Please print the data shown below without any alteration.

Start of Exercise data

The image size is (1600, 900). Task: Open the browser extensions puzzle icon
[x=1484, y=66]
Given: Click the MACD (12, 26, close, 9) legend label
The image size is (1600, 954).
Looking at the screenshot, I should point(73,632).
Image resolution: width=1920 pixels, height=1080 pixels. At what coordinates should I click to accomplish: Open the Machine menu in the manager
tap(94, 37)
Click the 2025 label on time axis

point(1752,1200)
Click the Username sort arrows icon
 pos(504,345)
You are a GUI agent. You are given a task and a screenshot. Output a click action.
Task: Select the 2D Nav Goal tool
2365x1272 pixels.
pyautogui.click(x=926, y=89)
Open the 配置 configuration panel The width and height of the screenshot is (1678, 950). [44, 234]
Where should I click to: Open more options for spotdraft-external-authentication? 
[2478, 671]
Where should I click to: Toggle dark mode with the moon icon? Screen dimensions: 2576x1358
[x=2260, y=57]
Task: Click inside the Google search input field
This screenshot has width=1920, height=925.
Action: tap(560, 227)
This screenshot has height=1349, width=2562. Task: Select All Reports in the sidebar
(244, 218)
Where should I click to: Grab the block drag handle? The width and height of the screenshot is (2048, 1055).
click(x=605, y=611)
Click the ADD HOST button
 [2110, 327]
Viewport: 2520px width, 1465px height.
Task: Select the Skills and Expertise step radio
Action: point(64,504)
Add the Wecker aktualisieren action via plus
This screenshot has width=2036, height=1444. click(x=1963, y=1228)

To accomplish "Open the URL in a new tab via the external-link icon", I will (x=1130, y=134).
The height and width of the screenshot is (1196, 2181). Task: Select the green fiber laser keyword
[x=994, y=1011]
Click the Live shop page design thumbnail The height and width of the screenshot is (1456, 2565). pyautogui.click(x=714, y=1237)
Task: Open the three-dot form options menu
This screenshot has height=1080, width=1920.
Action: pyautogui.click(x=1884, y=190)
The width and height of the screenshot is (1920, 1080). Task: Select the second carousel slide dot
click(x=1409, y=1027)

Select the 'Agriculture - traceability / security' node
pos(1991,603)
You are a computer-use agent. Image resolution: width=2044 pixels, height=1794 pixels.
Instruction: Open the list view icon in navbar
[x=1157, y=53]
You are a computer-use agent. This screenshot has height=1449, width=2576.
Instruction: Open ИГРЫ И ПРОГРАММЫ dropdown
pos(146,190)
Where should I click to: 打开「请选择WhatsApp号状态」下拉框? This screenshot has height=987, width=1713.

End of Exercise data

Answer to the exercise:
The image size is (1600, 900). Task: Open the browser extensions puzzle icon
[x=1484, y=66]
Given: Click the MACD (12, 26, close, 9) legend label
The image size is (1600, 954).
Looking at the screenshot, I should point(73,632).
Image resolution: width=1920 pixels, height=1080 pixels. At what coordinates should I click to accomplish: Open the Machine menu in the manager
tap(94, 37)
Click the 2025 label on time axis

point(1752,1200)
Click the Username sort arrows icon
 pos(504,345)
You are a GUI agent. You are given a task and a screenshot. Output a click action.
Task: Select the 2D Nav Goal tool
2365x1272 pixels.
pyautogui.click(x=926, y=89)
Open the 配置 configuration panel The width and height of the screenshot is (1678, 950). [44, 234]
Where should I click to: Open more options for spotdraft-external-authentication? 
[2478, 671]
Where should I click to: Toggle dark mode with the moon icon? Screen dimensions: 2576x1358
[x=2260, y=57]
Task: Click inside the Google search input field
This screenshot has width=1920, height=925.
Action: tap(560, 227)
This screenshot has height=1349, width=2562. Task: Select All Reports in the sidebar
(244, 218)
Where should I click to: Grab the block drag handle? The width and height of the screenshot is (2048, 1055).
click(x=605, y=611)
Click the ADD HOST button
 [2110, 327]
Viewport: 2520px width, 1465px height.
Task: Select the Skills and Expertise step radio
Action: point(64,504)
Add the Wecker aktualisieren action via plus
This screenshot has width=2036, height=1444. click(x=1963, y=1228)

To accomplish "Open the URL in a new tab via the external-link icon", I will (x=1130, y=134).
The height and width of the screenshot is (1196, 2181). Task: Select the green fiber laser keyword
[x=994, y=1011]
Click the Live shop page design thumbnail The height and width of the screenshot is (1456, 2565). pyautogui.click(x=714, y=1237)
Task: Open the three-dot form options menu
This screenshot has height=1080, width=1920.
Action: pyautogui.click(x=1884, y=190)
The width and height of the screenshot is (1920, 1080). Task: Select the second carousel slide dot
click(x=1409, y=1027)

Select the 'Agriculture - traceability / security' node
pos(1991,603)
You are a computer-use agent. Image resolution: width=2044 pixels, height=1794 pixels.
Instruction: Open the list view icon in navbar
[x=1157, y=53]
You are a computer-use agent. This screenshot has height=1449, width=2576.
Instruction: Open ИГРЫ И ПРОГРАММЫ dropdown
pos(146,190)
Where should I click to: 打开「请选择WhatsApp号状态」下拉框? This screenshot has height=987, width=1713.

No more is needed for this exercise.